Daffodilia profile image
Daffodilia

I find it does when try to cut to 5.5 from 6 mg of pred

Rosina1871 profile image
Rosina1871

yes I thought about a .25 drop. Thanks

HeronNS profile image
HeronNS in reply toRosina1871

If your symptoms remain or, especially, if they appear to worsen over your next fortnight at the lower dose, you will need to go up a few more mg to get the flare under control. After you're securely back on 3.5, assuming this is currently your "lowest best dose," then try the quarter mg. I have to say it sounds very much like 3.5 is your lowest best dose and it's unlikely that slowing the taper down will enable you to get down to 3 just yet, although perhaps 3.25 will be enough.

Speaking as one who has experienced the effects of half mg changes! (Currently at 1 mg, early stages of taper to .5, but I think for me it's now all on the adrenals and, touch wood, PMR finally in remission.) As long as you experience persistent PMR symptoms when you taper it's likely you're approaching or at a dose which is too low for you at this time.
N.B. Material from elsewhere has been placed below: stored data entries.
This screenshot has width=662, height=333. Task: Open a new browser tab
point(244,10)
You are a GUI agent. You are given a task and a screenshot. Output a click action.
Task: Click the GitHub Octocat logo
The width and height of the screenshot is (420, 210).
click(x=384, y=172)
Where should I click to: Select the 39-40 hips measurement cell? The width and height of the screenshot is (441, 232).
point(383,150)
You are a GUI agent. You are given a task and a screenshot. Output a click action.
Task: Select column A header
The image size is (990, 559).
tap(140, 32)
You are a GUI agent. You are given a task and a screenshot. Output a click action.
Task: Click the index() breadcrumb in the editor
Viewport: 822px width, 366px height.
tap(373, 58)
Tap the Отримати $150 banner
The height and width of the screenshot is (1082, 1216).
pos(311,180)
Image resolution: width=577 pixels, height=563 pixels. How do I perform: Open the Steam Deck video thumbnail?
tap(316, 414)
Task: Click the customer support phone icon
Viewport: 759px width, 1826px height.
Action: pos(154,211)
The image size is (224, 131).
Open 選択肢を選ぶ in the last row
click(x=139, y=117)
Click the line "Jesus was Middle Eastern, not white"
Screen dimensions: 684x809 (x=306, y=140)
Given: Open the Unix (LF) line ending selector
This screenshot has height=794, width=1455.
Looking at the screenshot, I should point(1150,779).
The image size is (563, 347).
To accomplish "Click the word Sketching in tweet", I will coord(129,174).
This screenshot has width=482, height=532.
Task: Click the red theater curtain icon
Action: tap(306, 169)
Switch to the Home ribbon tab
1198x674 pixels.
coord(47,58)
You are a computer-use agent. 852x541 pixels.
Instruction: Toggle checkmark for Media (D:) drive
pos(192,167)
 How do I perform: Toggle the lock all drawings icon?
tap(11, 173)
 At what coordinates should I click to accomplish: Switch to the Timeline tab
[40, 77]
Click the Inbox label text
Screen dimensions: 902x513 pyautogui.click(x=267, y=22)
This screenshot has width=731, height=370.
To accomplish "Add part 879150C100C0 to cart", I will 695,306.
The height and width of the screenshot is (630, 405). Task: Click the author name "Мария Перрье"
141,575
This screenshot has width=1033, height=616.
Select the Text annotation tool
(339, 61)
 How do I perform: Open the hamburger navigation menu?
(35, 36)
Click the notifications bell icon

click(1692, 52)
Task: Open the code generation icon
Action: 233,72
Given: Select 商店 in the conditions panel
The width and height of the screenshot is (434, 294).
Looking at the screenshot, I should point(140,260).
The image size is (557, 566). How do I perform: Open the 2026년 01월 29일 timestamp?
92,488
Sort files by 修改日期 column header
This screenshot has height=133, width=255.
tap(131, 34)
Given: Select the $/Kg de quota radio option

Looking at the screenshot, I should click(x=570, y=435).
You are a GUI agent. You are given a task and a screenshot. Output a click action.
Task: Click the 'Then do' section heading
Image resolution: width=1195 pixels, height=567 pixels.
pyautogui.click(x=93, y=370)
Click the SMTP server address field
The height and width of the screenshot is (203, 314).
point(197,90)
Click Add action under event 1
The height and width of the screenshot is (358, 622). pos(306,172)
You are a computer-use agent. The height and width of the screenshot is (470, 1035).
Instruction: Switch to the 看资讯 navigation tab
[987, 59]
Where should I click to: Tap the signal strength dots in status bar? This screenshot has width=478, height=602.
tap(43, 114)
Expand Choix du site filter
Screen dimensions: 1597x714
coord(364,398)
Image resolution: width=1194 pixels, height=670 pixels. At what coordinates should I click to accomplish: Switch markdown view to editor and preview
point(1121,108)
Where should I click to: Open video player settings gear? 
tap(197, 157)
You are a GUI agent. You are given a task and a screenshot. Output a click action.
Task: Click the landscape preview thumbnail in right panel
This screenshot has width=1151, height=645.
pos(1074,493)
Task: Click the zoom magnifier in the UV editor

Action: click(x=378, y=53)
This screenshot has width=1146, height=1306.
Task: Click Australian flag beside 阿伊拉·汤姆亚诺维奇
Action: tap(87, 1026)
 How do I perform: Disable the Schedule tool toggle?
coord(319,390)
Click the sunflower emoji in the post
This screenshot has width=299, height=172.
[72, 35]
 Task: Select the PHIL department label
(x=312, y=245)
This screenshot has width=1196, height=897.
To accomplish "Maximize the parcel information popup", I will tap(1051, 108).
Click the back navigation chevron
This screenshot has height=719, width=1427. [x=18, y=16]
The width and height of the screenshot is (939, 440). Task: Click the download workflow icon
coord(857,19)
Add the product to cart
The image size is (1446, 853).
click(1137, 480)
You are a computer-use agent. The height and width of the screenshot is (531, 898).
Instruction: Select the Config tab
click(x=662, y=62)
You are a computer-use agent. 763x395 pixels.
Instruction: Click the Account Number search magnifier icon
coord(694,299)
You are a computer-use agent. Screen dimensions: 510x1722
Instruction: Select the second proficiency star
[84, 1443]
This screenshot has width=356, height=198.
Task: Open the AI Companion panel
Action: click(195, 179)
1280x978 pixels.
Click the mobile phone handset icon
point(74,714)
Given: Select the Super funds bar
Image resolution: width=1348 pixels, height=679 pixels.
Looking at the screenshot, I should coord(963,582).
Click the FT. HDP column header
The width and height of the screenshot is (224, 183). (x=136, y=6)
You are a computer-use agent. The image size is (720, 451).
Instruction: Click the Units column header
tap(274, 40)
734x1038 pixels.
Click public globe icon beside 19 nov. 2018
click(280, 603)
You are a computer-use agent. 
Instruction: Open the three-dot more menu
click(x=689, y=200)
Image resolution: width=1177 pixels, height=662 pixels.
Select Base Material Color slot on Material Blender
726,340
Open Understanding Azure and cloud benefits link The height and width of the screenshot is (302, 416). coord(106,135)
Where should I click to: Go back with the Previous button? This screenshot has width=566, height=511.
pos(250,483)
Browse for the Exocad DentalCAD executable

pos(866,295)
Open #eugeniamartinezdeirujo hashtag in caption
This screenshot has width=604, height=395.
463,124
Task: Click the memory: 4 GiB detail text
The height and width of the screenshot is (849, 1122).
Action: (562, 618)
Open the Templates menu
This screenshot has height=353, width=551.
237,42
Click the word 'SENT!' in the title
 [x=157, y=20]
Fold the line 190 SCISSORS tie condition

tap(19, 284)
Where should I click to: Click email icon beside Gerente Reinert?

Too bad so many doctors don't understand how long a process this is for so many of us.

Rosina1871 profile image
Rosina1871 in reply toHeronNS

Thanks for your reply. The rheumatology department are insisting I don’t raise my pred without their guidance

HeronNS profile image
HeronNS in reply toRosina1871

Frustrating isn't it? At moments like this one almost wishes they would come down with PMR and find out how wrong they are....

Rosina1871 profile image
Rosina1871 in reply toHeronNS

To be honest I was thinking the same thing!